═══ Extracted data ═══

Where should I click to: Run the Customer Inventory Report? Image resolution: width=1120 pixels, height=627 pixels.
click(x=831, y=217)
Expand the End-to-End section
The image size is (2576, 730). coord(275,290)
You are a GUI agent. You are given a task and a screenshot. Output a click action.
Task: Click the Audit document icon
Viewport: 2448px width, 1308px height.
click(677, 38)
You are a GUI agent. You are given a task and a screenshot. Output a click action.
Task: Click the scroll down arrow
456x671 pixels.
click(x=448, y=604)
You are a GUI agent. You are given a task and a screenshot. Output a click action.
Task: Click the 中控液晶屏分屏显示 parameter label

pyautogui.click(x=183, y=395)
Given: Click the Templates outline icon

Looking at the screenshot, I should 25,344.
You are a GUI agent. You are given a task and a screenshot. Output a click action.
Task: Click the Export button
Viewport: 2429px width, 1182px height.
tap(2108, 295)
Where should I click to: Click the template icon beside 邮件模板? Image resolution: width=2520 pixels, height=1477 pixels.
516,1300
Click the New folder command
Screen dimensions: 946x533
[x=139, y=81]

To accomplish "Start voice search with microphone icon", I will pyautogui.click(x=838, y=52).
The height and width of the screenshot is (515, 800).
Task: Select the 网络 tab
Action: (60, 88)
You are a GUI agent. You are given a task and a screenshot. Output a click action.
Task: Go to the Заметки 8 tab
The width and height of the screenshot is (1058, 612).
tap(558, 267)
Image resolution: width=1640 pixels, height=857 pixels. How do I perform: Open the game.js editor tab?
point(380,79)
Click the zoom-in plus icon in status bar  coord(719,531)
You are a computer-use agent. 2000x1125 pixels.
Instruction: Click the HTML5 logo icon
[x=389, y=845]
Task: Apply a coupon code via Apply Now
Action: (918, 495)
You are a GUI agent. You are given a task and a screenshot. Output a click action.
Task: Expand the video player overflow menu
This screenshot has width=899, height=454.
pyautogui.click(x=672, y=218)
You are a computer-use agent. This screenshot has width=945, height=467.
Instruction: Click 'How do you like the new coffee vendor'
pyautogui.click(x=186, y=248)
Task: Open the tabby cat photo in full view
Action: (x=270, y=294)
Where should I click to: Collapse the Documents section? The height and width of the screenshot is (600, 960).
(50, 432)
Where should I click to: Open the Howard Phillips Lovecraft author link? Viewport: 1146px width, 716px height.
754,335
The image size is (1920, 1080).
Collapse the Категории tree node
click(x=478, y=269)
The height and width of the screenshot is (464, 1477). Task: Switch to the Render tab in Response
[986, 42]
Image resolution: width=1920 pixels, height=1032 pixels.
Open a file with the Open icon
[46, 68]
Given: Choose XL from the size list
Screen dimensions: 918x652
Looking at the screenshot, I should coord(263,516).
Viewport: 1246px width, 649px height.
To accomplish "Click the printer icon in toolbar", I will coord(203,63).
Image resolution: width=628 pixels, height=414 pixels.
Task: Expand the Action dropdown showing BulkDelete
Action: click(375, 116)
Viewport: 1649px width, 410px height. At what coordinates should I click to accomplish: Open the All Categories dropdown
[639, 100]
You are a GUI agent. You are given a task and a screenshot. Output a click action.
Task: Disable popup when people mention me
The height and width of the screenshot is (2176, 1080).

═══

*Task to carry out:*
Give back all of the records above word for word, changing nothing.

*Response to the exercise:*
Where should I click to: Run the Customer Inventory Report? Image resolution: width=1120 pixels, height=627 pixels.
click(x=831, y=217)
Expand the End-to-End section
The image size is (2576, 730). coord(275,290)
You are a GUI agent. You are given a task and a screenshot. Output a click action.
Task: Click the Audit document icon
Viewport: 2448px width, 1308px height.
click(677, 38)
You are a GUI agent. You are given a task and a screenshot. Output a click action.
Task: Click the scroll down arrow
456x671 pixels.
click(x=448, y=604)
You are a GUI agent. You are given a task and a screenshot. Output a click action.
Task: Click the 中控液晶屏分屏显示 parameter label

pyautogui.click(x=183, y=395)
Given: Click the Templates outline icon

Looking at the screenshot, I should 25,344.
You are a GUI agent. You are given a task and a screenshot. Output a click action.
Task: Click the Export button
Viewport: 2429px width, 1182px height.
tap(2108, 295)
Where should I click to: Click the template icon beside 邮件模板? Image resolution: width=2520 pixels, height=1477 pixels.
516,1300
Click the New folder command
Screen dimensions: 946x533
[x=139, y=81]

To accomplish "Start voice search with microphone icon", I will pyautogui.click(x=838, y=52).
The height and width of the screenshot is (515, 800).
Task: Select the 网络 tab
Action: (60, 88)
You are a GUI agent. You are given a task and a screenshot. Output a click action.
Task: Go to the Заметки 8 tab
The width and height of the screenshot is (1058, 612).
tap(558, 267)
Image resolution: width=1640 pixels, height=857 pixels. How do I perform: Open the game.js editor tab?
point(380,79)
Click the zoom-in plus icon in status bar  coord(719,531)
You are a computer-use agent. 2000x1125 pixels.
Instruction: Click the HTML5 logo icon
[x=389, y=845]
Task: Apply a coupon code via Apply Now
Action: (918, 495)
You are a GUI agent. You are given a task and a screenshot. Output a click action.
Task: Expand the video player overflow menu
This screenshot has width=899, height=454.
pyautogui.click(x=672, y=218)
You are a computer-use agent. This screenshot has width=945, height=467.
Instruction: Click 'How do you like the new coffee vendor'
pyautogui.click(x=186, y=248)
Task: Open the tabby cat photo in full view
Action: (x=270, y=294)
Where should I click to: Collapse the Documents section? The height and width of the screenshot is (600, 960).
(50, 432)
Where should I click to: Open the Howard Phillips Lovecraft author link? Viewport: 1146px width, 716px height.
754,335
The image size is (1920, 1080).
Collapse the Категории tree node
click(x=478, y=269)
The height and width of the screenshot is (464, 1477). Task: Switch to the Render tab in Response
[986, 42]
Image resolution: width=1920 pixels, height=1032 pixels.
Open a file with the Open icon
[46, 68]
Given: Choose XL from the size list
Screen dimensions: 918x652
Looking at the screenshot, I should coord(263,516).
Viewport: 1246px width, 649px height.
To accomplish "Click the printer icon in toolbar", I will coord(203,63).
Image resolution: width=628 pixels, height=414 pixels.
Task: Expand the Action dropdown showing BulkDelete
Action: click(375, 116)
Viewport: 1649px width, 410px height. At what coordinates should I click to accomplish: Open the All Categories dropdown
[639, 100]
You are a GUI agent. You are given a task and a screenshot. Output a click action.
Task: Disable popup when people mention me
The height and width of the screenshot is (2176, 1080).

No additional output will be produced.